2020年07月31日 1635号

【女たちから仕事奪った「コロナ」 均等待遇なしに雇用守れず】

 3人の子どもを育てる40代シングルマザーは働いていたスポーツジムが緊急事態宣言で休館となり、休むように指示された。だが、休業手当の支払いはない。「収入がなくとも、家賃や食費、光熱費などの生活費は普通にかかる。学校が休みの間は給食がないので、食費がかさんだ」と窮状を訴える。

 「保育所の清掃の仕事をパートでしている。コロナで来る子どもが減り、パートだけが休業。休業中の給料は支払われていない。収入がなくても介護保険料は払わないといけないので、苦しい」と70代女性は語る。

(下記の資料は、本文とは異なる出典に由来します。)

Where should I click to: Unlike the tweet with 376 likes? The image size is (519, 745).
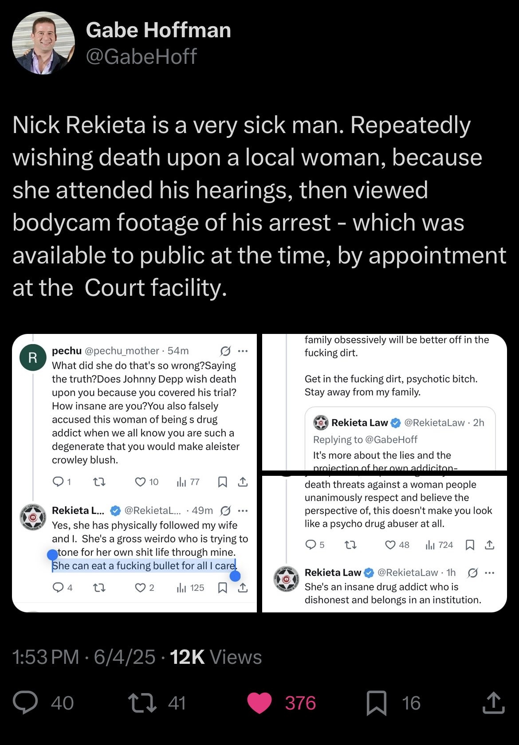tap(259, 703)
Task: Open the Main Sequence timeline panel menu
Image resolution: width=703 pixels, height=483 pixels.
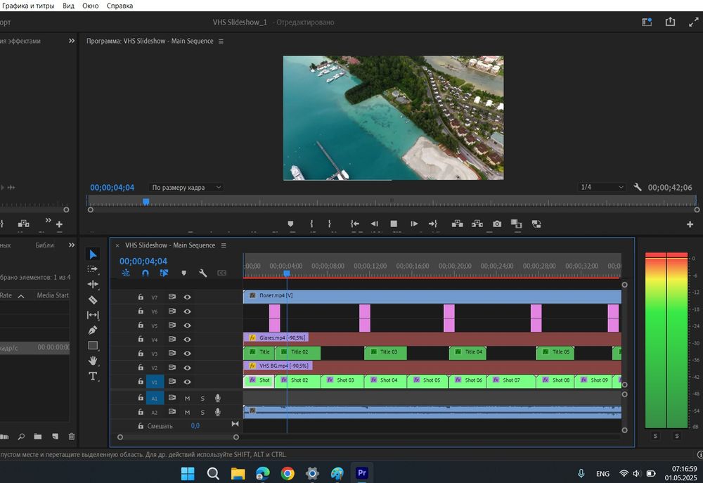Action: click(224, 245)
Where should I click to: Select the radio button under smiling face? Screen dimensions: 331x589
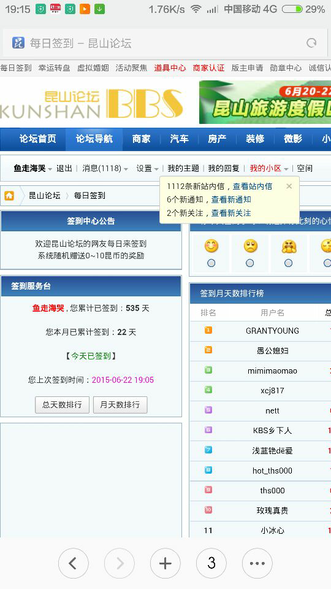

 会社都合で従業員を休ませる場合は、休業手当の支給が義務づけられている。しかし、受け取れる人は少ない。「雇用調整助成金」「持続化給付金」など手続きも煩雑なため申請されず、必要な休業者に手渡っていない。

なぜ女性が失職

 コロナによる「休業」で、多くの女性たちは仕事を失った。

 5月の失業者は198万人、休業者は423万人、雇用形態はパート、アルバイト、派遣、契約社員などの非正規労働者が約6割で、休業者の60%、256万人が女性だ。男性休業者で最も多いのが65才以上なのに、女性では25才から44才までの子育て世代が多くなっている。

 4月時点で昨年同月に比べ非正規労働者97万人が減少、うち71万人が女性だった。特に減少した業種は飲食店、飲食料品小売業、食料品製造業、宿泊業などだ。雇用者に占める女性の非正規労働者の割合は、飲食料品小売業で62%、飲食店57%、理容・美容等49%、宿泊業44%、食料品製造業39%。つまり、コロナで雇用が大きく減った業種は女性の非正規労働者が占める割合が大きく、もろに影響を受けたことがわかる。

 休業者はコロナが長期化すれば、たちまち職を失う「失業予備軍」といえる。「女性の活躍」の名で、非正規労働者を増やしてきた問題がコロナによって浮き彫りになった。

医療、介護の苦境

 女性労働者の割合が圧倒的に大きい介護・医療現場は、感染のリスクが高く、スタッフの中に感染者が出ればたちまち「過重労働」になってしまう。コロナで利用者が減少している介護施設では、経営が厳しく人手不足にますます拍車がかかる。医療現場も同様。感染患者を受け入れた病院の中には、経営危機で一時金をカットする所まで出ており、離職者も増えている。

 支援金や慰労金は「焼け石に水」。報酬大幅引き上げと一体の人員増など根本的な待遇改善を行わなければ、女性の雇用は守れない。